De nombreuses questions de compréhension

Ce texte pose bien sûr de nombreuses questions de compréhension. Tout d’abord le Pape utilise ici pour décrire la situation de personnes vivant dans l’infidélité conjugale un vocabulaire jusque-là réservé au mariage sacramentel (fidélité, don de soi généreux, engagement chrétien). La fin de la citation de Familiaris consortio renvoie elle-même à la note suivante censée l’expliciter : « Dans ces situations, connaissant et acceptant la possibilité de cohabiter “comme frère et sœur” que l’Église leur offre, beaucoup soulignent que s’il manque certaines manifestations d’intimité “la fidélité peut courir des risques et le bien des enfants être compromis” (Gaudium et spes, n. 51) ». Le Pape semble donc légitimer le fait que la continence jusque-là exigée par l’Église aux divorcés remariés, justement dans le n. 84 de Familiaris consortio, puisse mettre en danger leur « fidélité », comme le dit la constitution conciliaire qui parle des époux et non des divorcés remariés !

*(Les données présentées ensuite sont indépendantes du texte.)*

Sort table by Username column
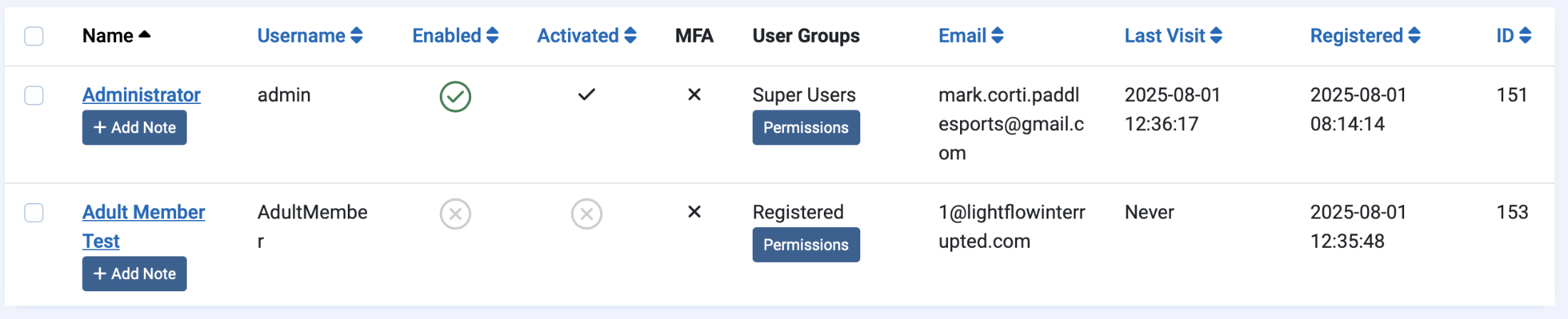This screenshot has height=319, width=1568. point(310,36)
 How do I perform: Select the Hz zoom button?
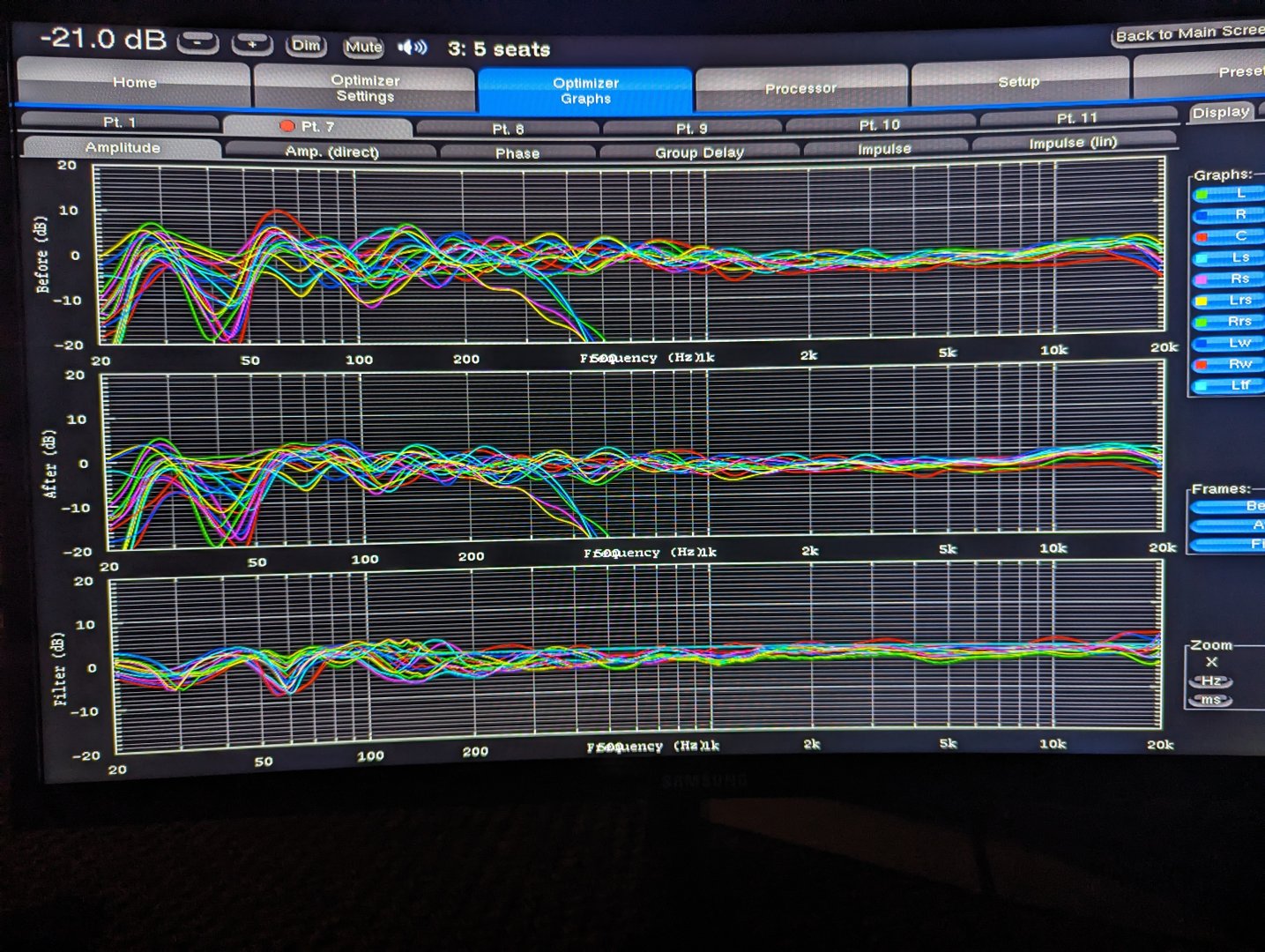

Ma question est donc : y a-t-il un devoir de fidélité des divorcés remariés l’un envers l’autre, alors même qu’ils sont conscients d’être dans une situation irrégulière ? Autrement dit, y a-t-il une bonne manière de vivre l’adultère, bonne manière qui pourrait amener un discernement positif pour accéder aux sacrements de la réconciliation et de l’eucharistie ? La continence demandée aux divorcés remariés par Familiaris consortio, rappelons-le, n’est pas une condition que l’Église met pour reconnaître la validité d’une nouvelle union (car cela remettrait ipso facto en question l’indissolubilité du mariage) ; c’est ce que l’Église demande pour que les divorcés remariés ne pouvant pas se séparer pour une grave raison (principalement l’éducation de leurs enfants) assument en vérité leur situation face à Dieu. Dans l’extrait cité plus haut (n. 298), le texte laisse entrapercevoir ce que certains, en 1968, nommaient un « conflit de devoirs » pour relativiser les exigences normatives d’Humanæ vitæ : « une grande difficulté à faire marche arrière sans sentir en conscience qu’on commet de nouvelles fautes. » On ne sait pas si le Pape ne fait que décrire le vécu psychologique de certains fidèles ou bien s’il reconnaît une possible contradiction entre les exigences morales et qu’ainsi seul l’accompagnement peut permettre au fidèle de discerner au cas par cas ce qui est bon pour lui. Le présupposé de tout ce problème est de voir la continence comme une exigence surnaturelle, réservée à ceux qui ont reçu un charisme de l’Esprit Saint pour la vivre. Or la continence est la manière ordinaire d’assumer sa sexualité en respectant la vérité du langage de son corps sexué lorsqu’on ne vit pas dans le mariage (veuvage, célibat, séparation). Penser le contraire implique, en réalité, une vision très élitiste de la continence vivable par ceux-là seuls qui sont appelés par Dieu mais impossible pour le plus grand nombre.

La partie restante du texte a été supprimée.